27 novel genes which may prevent cancer from forming have been pinpointed by a new statistical model, in an analysis of over 2k tumors for 12 cancer types in human. These findings can help create new cancer treatments which will target these genes and has opened new avenues for cancer research. Using this powerful toolkit, rare tumor suppressor genes that cause cancer when lost in mutated cells has been found, said Jonas Demeulemeester, researcher and author of the paper at the Francis Crick Institute. He further added that this could make way for the development of personalized cancer treatment.
They have found two copies of tumor suppressor genes in cells which prevent them from turning cancerous. These two gene copy deletions can offer clues for tumor suppressor genes in cancer. Cancer samples generally contain both cancerous and healthy cells, in proportions yet unknown and this makes it difficult for working out if just a single copy or both copies of the gene have been lost in cancer cells. Additionally, it can be difficult to differentiate between harmful deletions of tumor suppressor genes and non harmful deletions of other genes, present at fragile areas along the genome.
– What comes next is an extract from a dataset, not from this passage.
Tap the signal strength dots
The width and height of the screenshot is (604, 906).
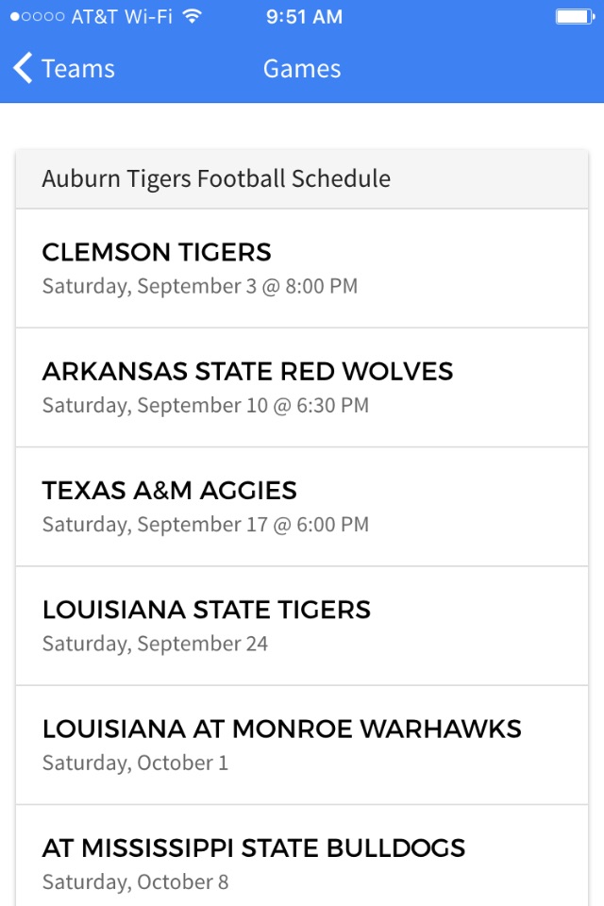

The team developed computational tools so as to get rid of these issues and used them to analyze over 2k of tumors from 12 cancer types, including lung, bowel, and breast cancer. After determining the relative proportions of cancerous and healthy cells in every sample, they can work out the number of copies of each gene in cancer cells. The result of the analysis stated that 96 regions of the human genome are lost during tumor development.